Reproduce all of the data exactly. Images are not to appear in the reply.
(Study material Opens)
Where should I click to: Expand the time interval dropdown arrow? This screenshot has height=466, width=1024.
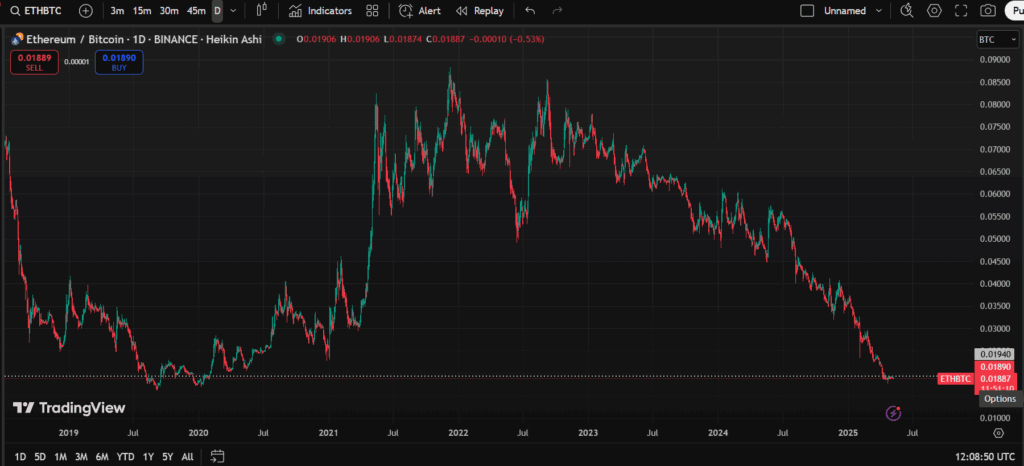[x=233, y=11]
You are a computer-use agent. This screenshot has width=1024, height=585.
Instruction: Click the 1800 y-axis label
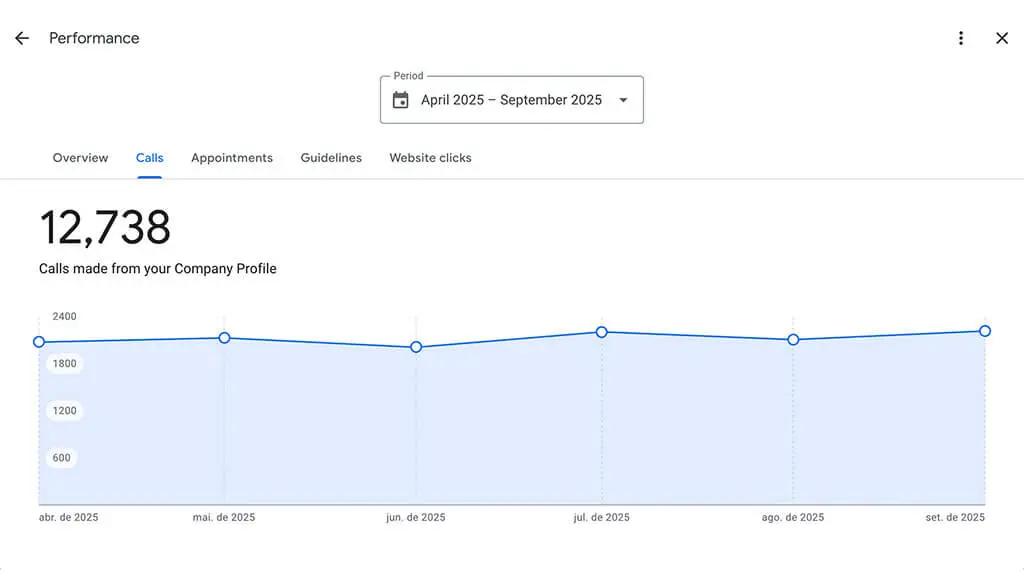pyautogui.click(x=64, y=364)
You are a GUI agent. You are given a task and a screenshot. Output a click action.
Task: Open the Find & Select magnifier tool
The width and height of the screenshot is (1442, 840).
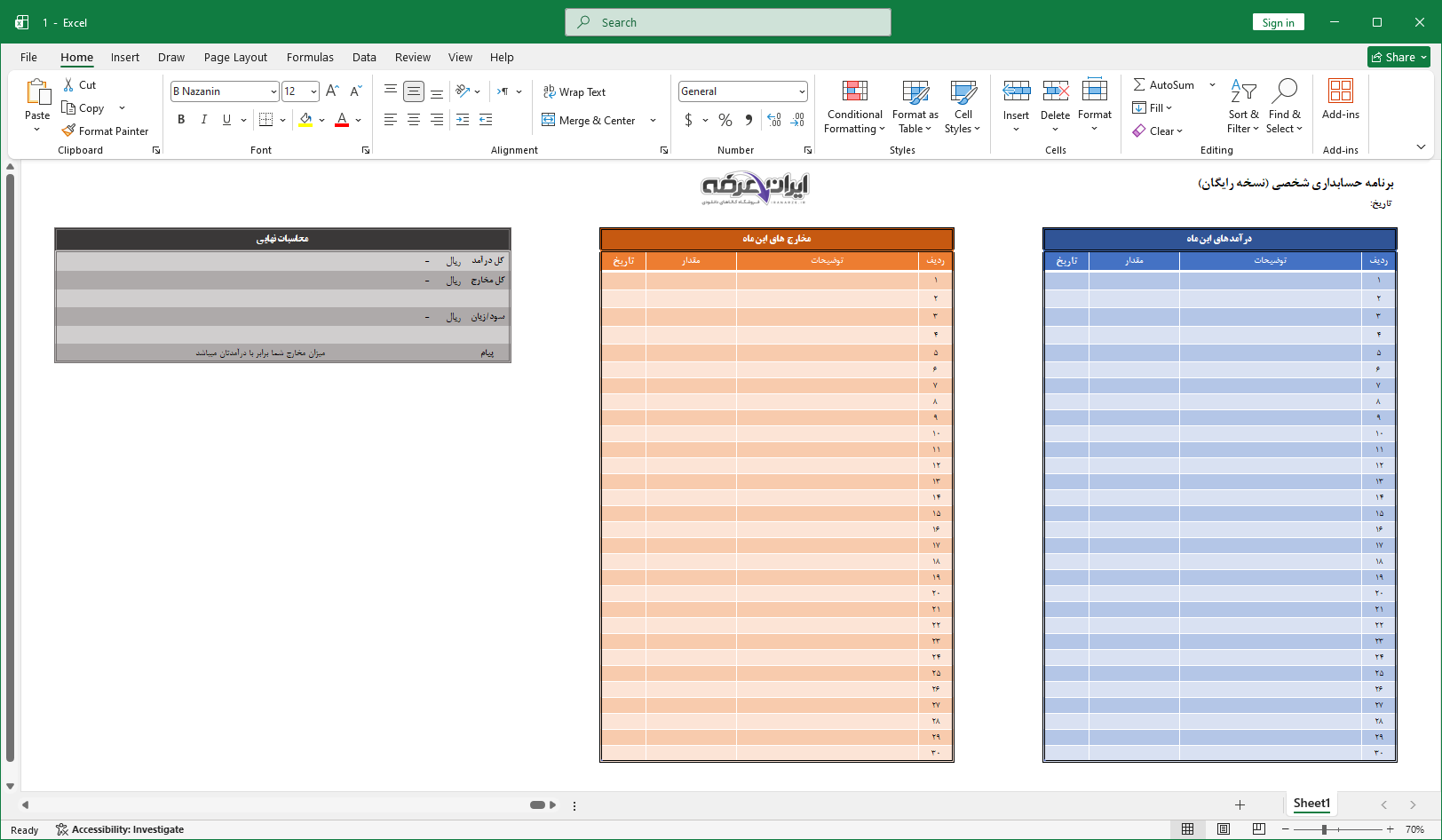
(Study material Closes)
- **Answer to this exercise**
Where should I click to: Expand the time interval dropdown arrow? This screenshot has height=466, width=1024.
[x=233, y=11]
You are a computer-use agent. This screenshot has width=1024, height=585.
Instruction: Click the 1800 y-axis label
pyautogui.click(x=64, y=364)
You are a GUI agent. You are given a task and a screenshot. Output a click action.
Task: Open the Find & Select magnifier tool
The width and height of the screenshot is (1442, 840).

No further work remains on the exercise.